The delegation’s machinations appear to have paid off. The administration announced during the president’s visit to Alaska last week that the Denali Commission will be repurposed to help small communities adjust to the impact that climate change will have on their economy and way of life.
It’s a deft move politically, as it gives three Republicans in Congress a reason to pay lip service to the dangers of climate change. Given the pittance the Denali Commission will cost, the president may have struck a bargain. Climate change has become the be-all and end-all for many Democrats and nearly all environmentalists, the lens through which they see every policy debate.
Stymied at the federal level, the liberal war on climate change will likely bring about a lot more repurposing of agencies, additional action at the state and local level, and--most importantly—further action from the EPA, which has already been given a lot of leeway by the courts to treat CO2 as a pollutant under the Clean Air Act, allowing it to impose regulations to mitigate its rise.
The conservative answer to this war on multiple fronts has been to just say no and refuse to engage on the matter. That’s a nihilistic response. The climate change car is out of the barn and driving down the road.
Let me suggest another path.
A comprehensive tax reform that uses revenues from a carbon tax to reduce other, more harmful taxes and engenders a modicum of relief from further regulatory chicanery would be an unmitigated win for conservatives, and the planet. A carbon tax is less bad than the income tax, especially in a world where both small businesses and the working poor face effective marginal tax rates in excess of 50% and where the U.S. corporate tax rate is amongst the highest in the world.

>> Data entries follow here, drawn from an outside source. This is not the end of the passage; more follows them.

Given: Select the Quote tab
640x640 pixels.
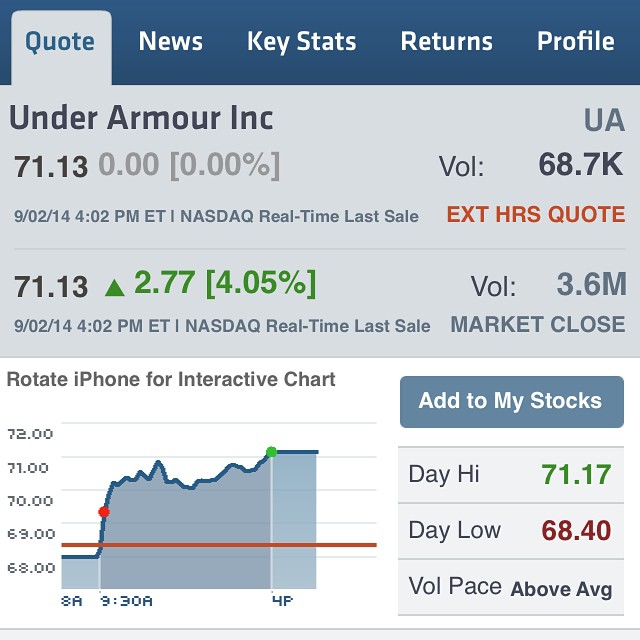Looking at the screenshot, I should (x=60, y=42).
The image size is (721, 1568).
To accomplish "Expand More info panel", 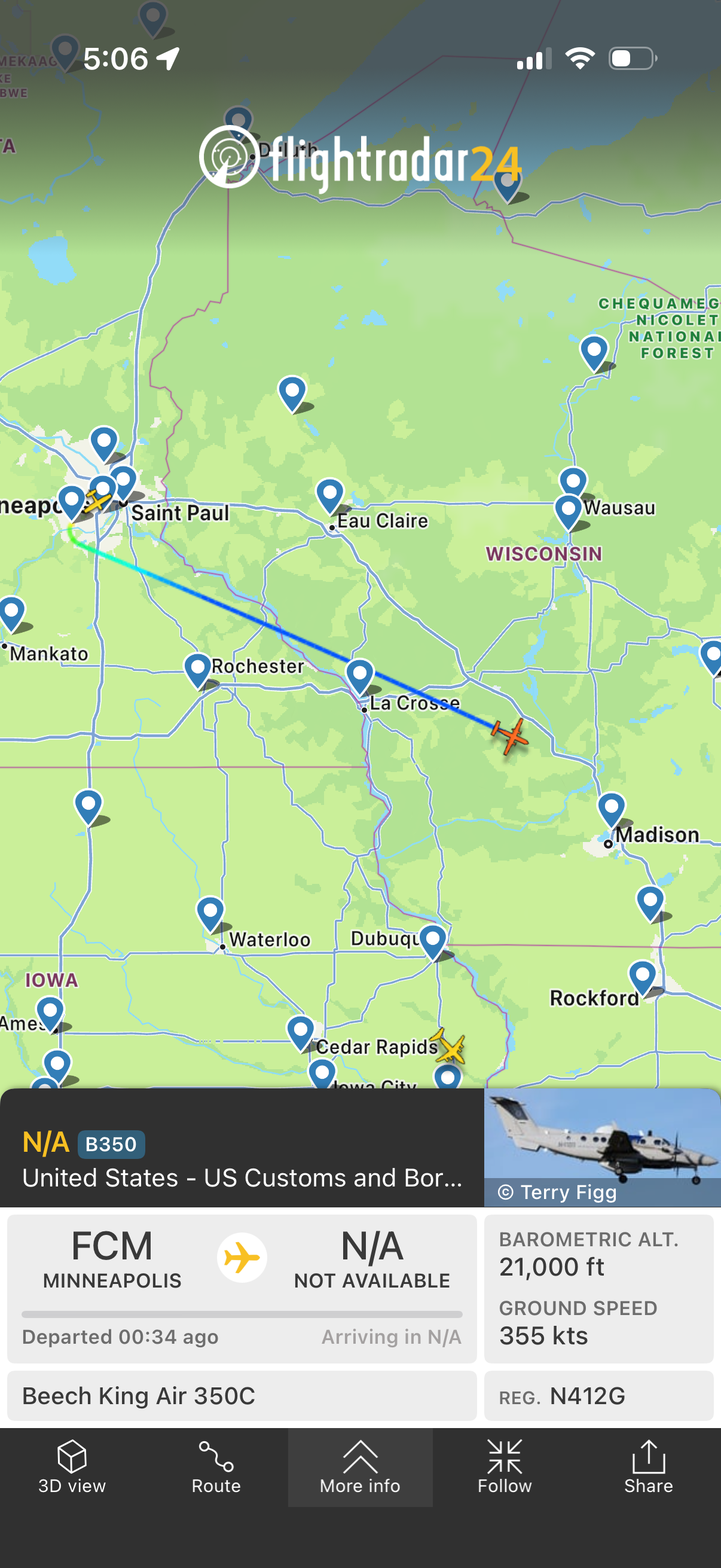I will (360, 1468).
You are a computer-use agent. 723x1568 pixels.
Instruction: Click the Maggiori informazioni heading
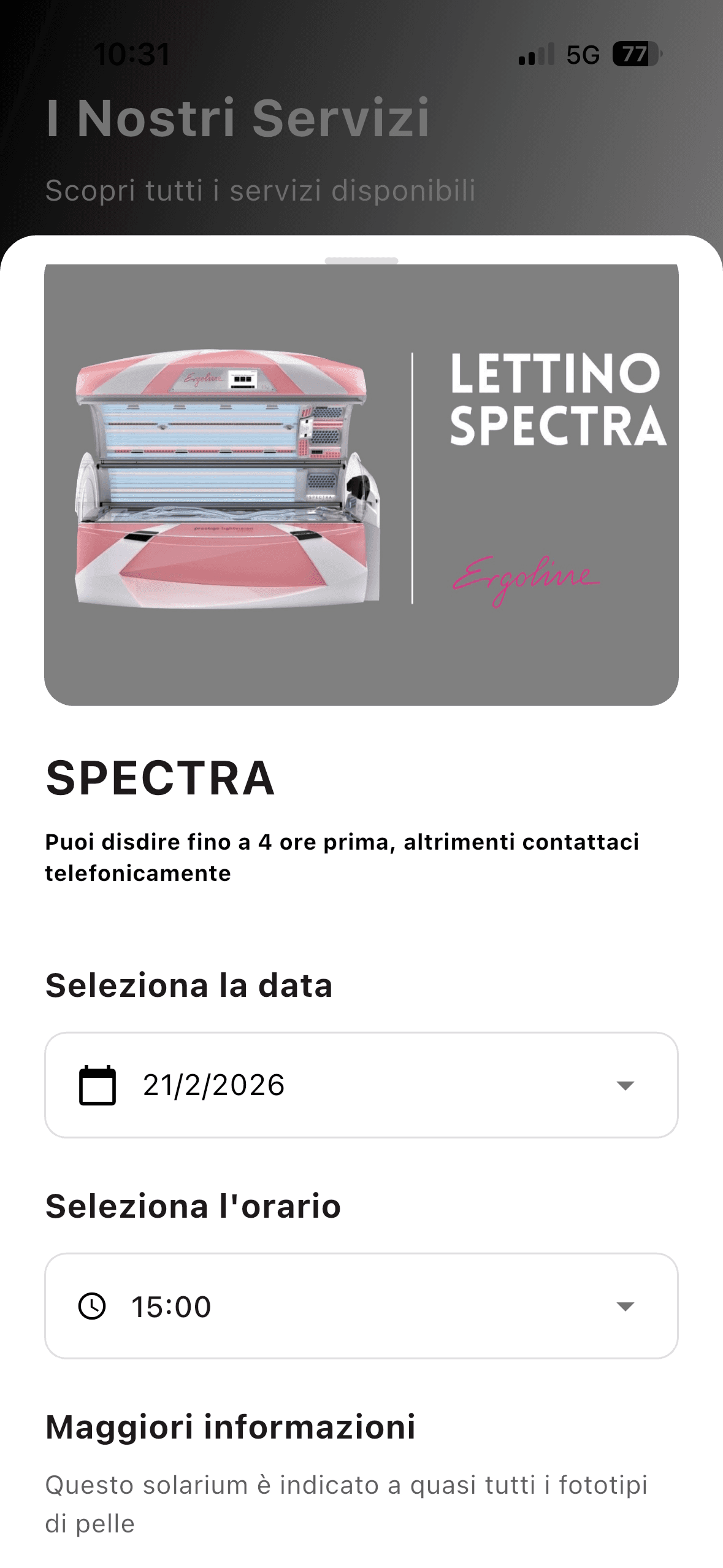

The honest response to this (besides that tax economists see tax reform as an answer to everything) is that there’s no way to ensure that the environmental left will back down from further administrative measures if they were given a carbon tax. Fair enough—we will never get the left to drop current EPA greenhouse gas regulations for a carbon tax—but it will be much more difficult for them to win the support of voters for additional, costly actions when everyone’s already paying more to drive or heat their home to fight climate change, and if it helps us to kill a few Denali Commissions along the way, or potentially rein in future EPA actions, so much the better.